▸ **Problem to solve**: Swap "Identify" for "Determine" in the lines running from the first line through the line containing "The width and", leaving everything else unchanged and omitting the pictures.
....
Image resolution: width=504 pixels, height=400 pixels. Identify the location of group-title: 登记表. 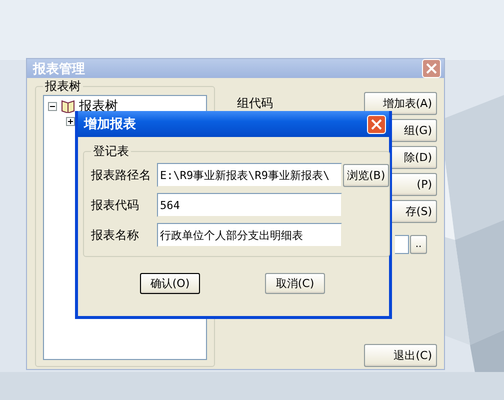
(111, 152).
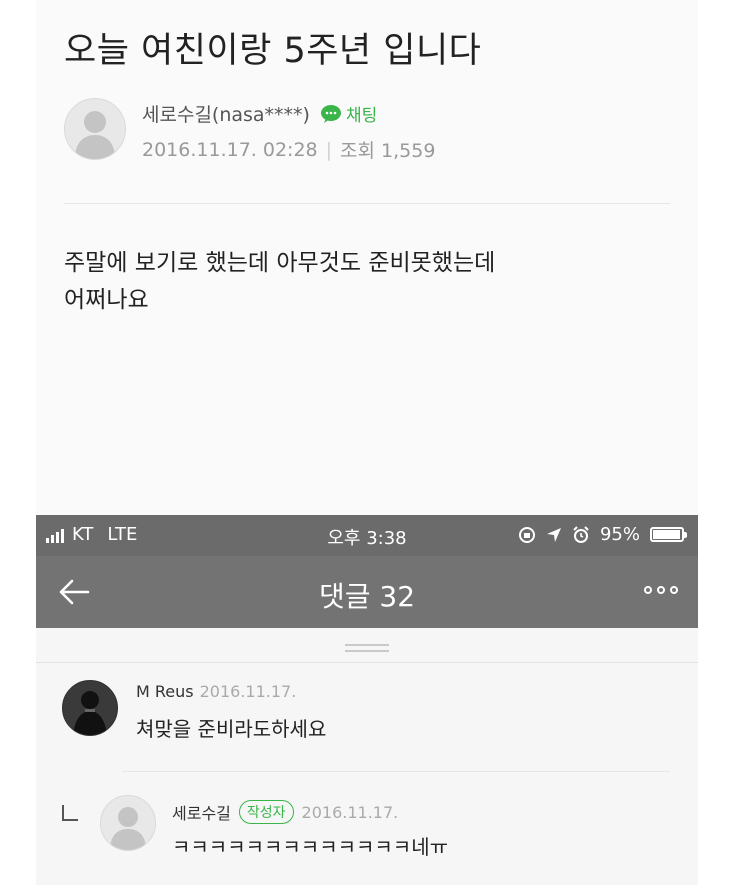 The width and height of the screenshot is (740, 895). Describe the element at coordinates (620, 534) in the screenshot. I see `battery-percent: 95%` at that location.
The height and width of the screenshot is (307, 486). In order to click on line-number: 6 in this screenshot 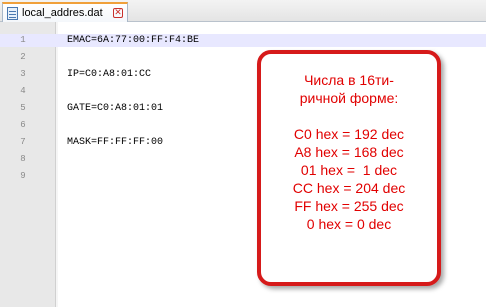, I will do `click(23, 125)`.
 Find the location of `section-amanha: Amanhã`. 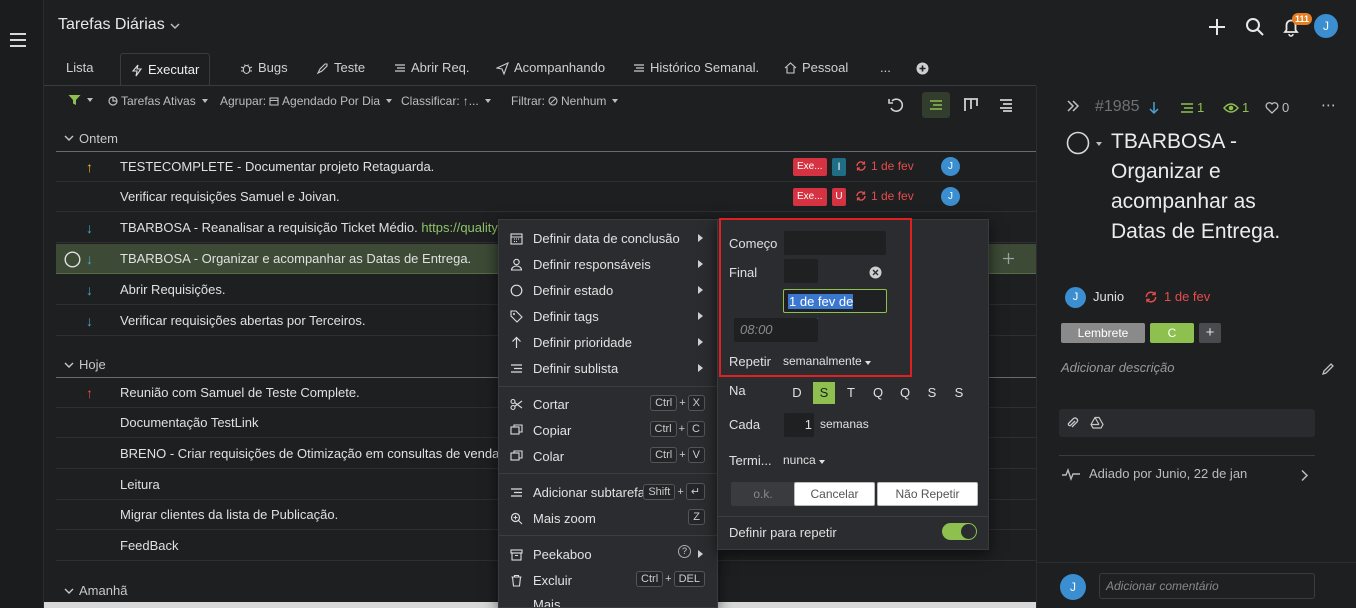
....
▸ **Problem solution**:
Image resolution: width=504 pixels, height=400 pixels. Determine the location of group-title: 登记表. 
(111, 152).
 The width and height of the screenshot is (740, 895). Describe the element at coordinates (620, 534) in the screenshot. I see `battery-percent: 95%` at that location.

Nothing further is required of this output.